Alex Murdaugh, Subject of Netflix and HBO Docuseries, Found Guilty of Murdering His Wife and Son

The former South Carolina attorney admitted to stealing nearly $4 million, which the prosecution said motivated him to kill the pair in June 2021

Alex Murdaugh was found guilty of murdering his wife and son after a high-profile trial.
Alex Murdaugh was found guilty of murdering his wife and son after a high-profile trial.

After a 27-day trial, the disgraced and now-infamous South Carolina attorney Alex Murdaugh was found guilty Thursday of the 2021 killings of his wife and son.

The verdicts on two charges of first-degree murder were reached by a jury after about three hours of deliberation. It came after closing arguments and testimony from 70 witnesses over more than three weeks.

The high-profile double murder was covered in Netflix’s 2023 docuseries “Murdaugh Murders: A Southern Scandal” and HBO Max’s 2022 docuseries “Low Country: The Murdaugh Dynasty.”

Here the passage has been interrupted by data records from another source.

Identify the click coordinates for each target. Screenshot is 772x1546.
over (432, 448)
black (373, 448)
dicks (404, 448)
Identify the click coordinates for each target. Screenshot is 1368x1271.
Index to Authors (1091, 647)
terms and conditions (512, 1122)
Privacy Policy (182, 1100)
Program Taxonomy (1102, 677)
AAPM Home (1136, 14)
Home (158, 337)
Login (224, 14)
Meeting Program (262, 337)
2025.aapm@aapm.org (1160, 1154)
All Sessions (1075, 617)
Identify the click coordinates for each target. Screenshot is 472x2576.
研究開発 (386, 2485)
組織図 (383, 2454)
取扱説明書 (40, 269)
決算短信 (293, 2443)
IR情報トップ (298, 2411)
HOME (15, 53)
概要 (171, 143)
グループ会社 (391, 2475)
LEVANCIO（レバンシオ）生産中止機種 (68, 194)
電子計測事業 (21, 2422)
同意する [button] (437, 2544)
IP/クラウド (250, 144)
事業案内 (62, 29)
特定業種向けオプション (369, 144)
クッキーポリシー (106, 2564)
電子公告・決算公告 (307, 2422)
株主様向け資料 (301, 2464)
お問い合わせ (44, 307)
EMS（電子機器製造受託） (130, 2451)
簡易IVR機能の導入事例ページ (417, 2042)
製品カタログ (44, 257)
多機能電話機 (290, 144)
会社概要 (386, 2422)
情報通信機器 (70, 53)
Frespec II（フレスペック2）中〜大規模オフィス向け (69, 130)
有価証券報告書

Murdaugh, 54, was also found guilty on two weapons charges in the fatal shootings of his son Paul and wife, Margaret “Maggie” Murdaugh, at a family property in Islandton, South Carolina, in June 2021.

Murdaugh stood emotionless and stone-faced as the verdict was read and later as the judge listed the sentencing guidelines, which included 30 years to life in prison for each murder charge. Sentencing will begin Friday, with the decision in the hands of South Carolina Circuit Court Judge Clifton Newman.

“The defendant is remanded to the custody of the Colleton County Sheriff’s Department,” Newman said. “And he may be taken away.”

The judge then thanked the jurors for “evaluating the evidence and coming to a proper conclusion.”

“The verdict you have reached is supported by the evidence” Newman said, before dismissing them, though he said they were welcome to return for the sentencing phase — but not required to.

Lead prosecutor Creighton Waters argued that Murdaugh fit the profile of a “family annihilator” and that he was the one who shot and killed his 52-year-old wife Maggie and youngest son Paul, 22, on June 7, 2021, at the family’s estate in Colleton County, South Carolina.

Defense attorney Griffin alleged that law enforcement was too hasty in zeroing in on Murdaugh as the killer, saying that his client’s self-confessed opiate addiction made him “an easy target for SLED (South Carolina Law Enforcement Division)… They started fabricating evidence against Alex.”

Griffin also played a cellphone video taken by Paul in which he was talking to his mother and father about dogs around 8:44 p.m., just minutes before prosecutors say the shooting started. “Four minutes later, the state would have you believe that Alex Murdaugh up and blew his son’s brains out,” Griffin argued.

In a win for the prosecution, Newman earlier ruled that the jury could hear evidence of Murdaugh’s financial difficulties, and “the apparent desperation” that may have motivated the defendant to murder his wife and son.

Prosecutor Waters cited cellphone data to place Murdaugh at the crime scene and that the former attorney shot his son Paul first. “She heard that shot and was running to her baby when she got mowed down by the only person that we have conclusive proof was at that scene just minutes before,” Waters told the jury on Wednesday.

Murdaugh admitted he had been lying to his family “for years” and did not dispute Waters’ statement that he stole $3.7 million in 2019. Waters argued that Murdaugh used the murders to buy time as his financial crimes were about to come to light.

Before defense attorney Jim Griffin began his closing argument, Judge Newman removed one of the jurors for talking about the case outside the courtroom. The juror, who was replaced with an alternate, was the fifth jury member who had to be replaced during the six-week trial, which was held at the Colleton County Courthouse in Walterboro.